A petition has been filed before the High Court seeking to end a fault-based system of divorcing.
Instead, the High Court is being asked to order that couples can walk away from a marriage and thereafter file a consent before a court instead of tearing each other apart on who is to blame for a failed marriage.
In its case, Copler Attorneys and Consultancy argue that sometimes there is no need for one to be cruel or adulterous for a marriage to end. According to the petition, one can feel to be incompatible with their partner or the embers of love may die without any negative issue.
The law firm’s director Boniface Akusala is of the view that if one willingly and easily walked into a marriage, he or she should be allowed to also easily part ways. “The law, as it is, requires parties to be guilty of something sinister, and absent of it, a court cannot grant orders of dissolving a marriage. In some cases, parties have to relieve their ordeals, in court; some which are embarrassing, in order for the court to find the marriage irretrievably broken,” states Akusala.
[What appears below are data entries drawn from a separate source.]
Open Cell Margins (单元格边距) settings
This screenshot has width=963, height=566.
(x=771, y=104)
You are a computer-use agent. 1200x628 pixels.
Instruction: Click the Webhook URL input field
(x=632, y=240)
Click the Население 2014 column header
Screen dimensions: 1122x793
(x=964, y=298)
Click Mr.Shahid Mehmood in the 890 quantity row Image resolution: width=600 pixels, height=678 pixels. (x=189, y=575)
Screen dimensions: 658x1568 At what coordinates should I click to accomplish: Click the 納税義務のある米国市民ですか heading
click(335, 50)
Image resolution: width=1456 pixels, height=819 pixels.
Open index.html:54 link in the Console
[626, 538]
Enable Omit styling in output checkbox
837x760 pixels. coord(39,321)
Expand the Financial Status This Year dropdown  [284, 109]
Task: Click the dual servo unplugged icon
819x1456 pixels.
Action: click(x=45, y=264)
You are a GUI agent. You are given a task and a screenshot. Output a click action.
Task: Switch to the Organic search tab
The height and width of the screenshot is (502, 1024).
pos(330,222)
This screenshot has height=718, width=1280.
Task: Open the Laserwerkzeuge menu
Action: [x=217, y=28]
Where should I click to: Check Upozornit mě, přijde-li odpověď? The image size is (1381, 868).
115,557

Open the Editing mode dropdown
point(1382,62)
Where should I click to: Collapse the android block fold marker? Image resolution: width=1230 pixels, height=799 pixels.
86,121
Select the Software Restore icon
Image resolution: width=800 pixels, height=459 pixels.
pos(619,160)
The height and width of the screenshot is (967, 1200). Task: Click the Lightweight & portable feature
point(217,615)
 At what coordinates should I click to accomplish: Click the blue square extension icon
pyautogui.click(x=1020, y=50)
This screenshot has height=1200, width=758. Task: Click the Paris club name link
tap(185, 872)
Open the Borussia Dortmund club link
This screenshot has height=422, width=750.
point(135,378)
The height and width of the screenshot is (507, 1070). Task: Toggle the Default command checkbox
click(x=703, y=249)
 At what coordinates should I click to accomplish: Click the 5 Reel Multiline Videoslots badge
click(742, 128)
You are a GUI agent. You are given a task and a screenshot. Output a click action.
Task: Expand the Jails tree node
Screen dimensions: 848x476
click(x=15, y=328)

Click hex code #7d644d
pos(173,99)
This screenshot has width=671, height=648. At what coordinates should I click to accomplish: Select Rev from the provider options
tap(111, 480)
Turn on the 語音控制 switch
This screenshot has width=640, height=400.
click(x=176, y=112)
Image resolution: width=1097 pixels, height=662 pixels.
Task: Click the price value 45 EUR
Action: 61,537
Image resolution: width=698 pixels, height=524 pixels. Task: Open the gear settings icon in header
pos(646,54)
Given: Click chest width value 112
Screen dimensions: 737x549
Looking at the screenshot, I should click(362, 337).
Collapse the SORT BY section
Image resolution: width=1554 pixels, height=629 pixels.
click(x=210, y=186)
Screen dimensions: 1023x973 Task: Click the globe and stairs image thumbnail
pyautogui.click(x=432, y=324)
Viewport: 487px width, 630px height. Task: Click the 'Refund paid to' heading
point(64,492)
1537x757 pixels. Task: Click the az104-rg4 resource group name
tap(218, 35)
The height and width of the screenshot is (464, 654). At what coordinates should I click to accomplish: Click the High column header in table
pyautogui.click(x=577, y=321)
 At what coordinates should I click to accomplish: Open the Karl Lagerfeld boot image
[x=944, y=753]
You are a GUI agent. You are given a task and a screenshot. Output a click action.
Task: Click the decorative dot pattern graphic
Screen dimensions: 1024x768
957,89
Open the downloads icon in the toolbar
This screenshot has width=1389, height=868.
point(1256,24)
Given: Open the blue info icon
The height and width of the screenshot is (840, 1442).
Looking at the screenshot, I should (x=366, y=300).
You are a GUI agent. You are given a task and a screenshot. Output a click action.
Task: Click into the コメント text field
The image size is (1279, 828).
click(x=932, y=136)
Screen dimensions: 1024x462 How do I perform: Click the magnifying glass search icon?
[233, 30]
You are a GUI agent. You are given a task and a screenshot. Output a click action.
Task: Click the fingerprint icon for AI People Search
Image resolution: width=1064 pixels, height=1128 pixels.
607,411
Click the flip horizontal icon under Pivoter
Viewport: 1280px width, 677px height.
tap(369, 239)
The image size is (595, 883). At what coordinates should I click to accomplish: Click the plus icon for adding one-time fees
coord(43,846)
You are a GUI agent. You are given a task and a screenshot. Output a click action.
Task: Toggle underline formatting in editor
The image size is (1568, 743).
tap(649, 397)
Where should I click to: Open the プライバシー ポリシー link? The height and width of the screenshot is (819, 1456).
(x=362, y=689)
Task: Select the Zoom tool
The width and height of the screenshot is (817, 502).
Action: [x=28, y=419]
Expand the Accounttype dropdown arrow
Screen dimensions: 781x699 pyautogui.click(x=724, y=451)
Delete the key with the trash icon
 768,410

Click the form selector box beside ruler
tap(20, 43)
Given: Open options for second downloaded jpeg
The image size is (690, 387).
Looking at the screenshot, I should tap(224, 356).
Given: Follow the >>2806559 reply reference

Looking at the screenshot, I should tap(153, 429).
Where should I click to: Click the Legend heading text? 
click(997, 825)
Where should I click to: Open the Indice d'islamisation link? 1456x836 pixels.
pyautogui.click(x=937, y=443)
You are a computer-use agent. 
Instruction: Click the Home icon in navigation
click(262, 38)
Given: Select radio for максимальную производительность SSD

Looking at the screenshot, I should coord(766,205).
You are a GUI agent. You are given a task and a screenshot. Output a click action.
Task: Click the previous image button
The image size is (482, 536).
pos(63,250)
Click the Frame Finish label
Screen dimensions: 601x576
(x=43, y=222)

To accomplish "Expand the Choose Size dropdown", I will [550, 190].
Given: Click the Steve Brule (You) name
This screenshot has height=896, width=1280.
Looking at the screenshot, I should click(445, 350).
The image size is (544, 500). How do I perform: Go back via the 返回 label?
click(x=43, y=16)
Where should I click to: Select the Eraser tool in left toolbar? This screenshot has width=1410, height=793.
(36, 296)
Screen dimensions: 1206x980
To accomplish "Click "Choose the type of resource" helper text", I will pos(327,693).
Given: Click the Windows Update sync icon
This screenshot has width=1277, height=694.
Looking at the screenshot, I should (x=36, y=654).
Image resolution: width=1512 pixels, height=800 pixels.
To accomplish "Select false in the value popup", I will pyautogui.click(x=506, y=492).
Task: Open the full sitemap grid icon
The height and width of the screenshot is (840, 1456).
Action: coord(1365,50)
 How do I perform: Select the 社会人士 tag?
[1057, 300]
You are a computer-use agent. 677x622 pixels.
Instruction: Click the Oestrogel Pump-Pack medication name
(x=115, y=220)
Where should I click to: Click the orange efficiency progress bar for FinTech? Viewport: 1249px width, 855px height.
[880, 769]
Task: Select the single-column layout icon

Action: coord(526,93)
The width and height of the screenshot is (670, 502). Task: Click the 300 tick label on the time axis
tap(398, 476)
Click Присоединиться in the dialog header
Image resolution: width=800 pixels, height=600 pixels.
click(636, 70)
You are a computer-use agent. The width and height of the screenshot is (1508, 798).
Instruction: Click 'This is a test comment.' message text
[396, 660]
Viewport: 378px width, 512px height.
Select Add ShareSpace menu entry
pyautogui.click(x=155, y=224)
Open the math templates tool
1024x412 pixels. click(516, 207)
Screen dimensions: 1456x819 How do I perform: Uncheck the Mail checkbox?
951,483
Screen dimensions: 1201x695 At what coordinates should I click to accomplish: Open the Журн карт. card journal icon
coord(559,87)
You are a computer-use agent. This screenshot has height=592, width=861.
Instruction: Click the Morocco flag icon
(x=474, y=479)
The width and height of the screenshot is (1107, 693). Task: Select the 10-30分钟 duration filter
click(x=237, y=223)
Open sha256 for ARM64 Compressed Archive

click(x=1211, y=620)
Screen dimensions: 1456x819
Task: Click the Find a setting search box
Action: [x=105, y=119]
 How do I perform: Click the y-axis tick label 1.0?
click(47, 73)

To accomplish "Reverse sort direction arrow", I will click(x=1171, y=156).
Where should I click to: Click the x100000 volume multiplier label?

According to Akusala, some of the divorce cases are chaotic and have a bearing on the children’s well-being.
He further argues that Part 10 of the Marriage Act is unconstitutional as it only provides for acrimonious reasons as the only way couples can part ways.
The section provides that a marriage can be dissolved on the basis of cruelty, adultery and being irretrievably broken. According to the lawyer, sometimes parties have to create faults against their partners for divorce cases to sail through.
In his supporting affidavit, he argues that the Marriage Act attracts aggressiveness and chaos even when parties are willing to walk away peacefully.
Marriages are empty shells
“The petition seeks to make the exit of marriage as less acrimonious and antagonistic as possible. Parties can remain civil and not resort to fabricating evidence in order to pin faults on each other,” he says.
Akusala is of the view that most marriages have turned to empty shells, and couples are terminating relationships in a battle for matrimonial property or even alimony.
Copler Attorneys and Consultancy has sued Attorney General Kihara Kariuki and the National Assembly. It wants the court to find that couples are at liberty to end a marriage by consent. The law firm is also seeking an order to force Parliament to amend the Marriage Act to allow couples to leave by consent.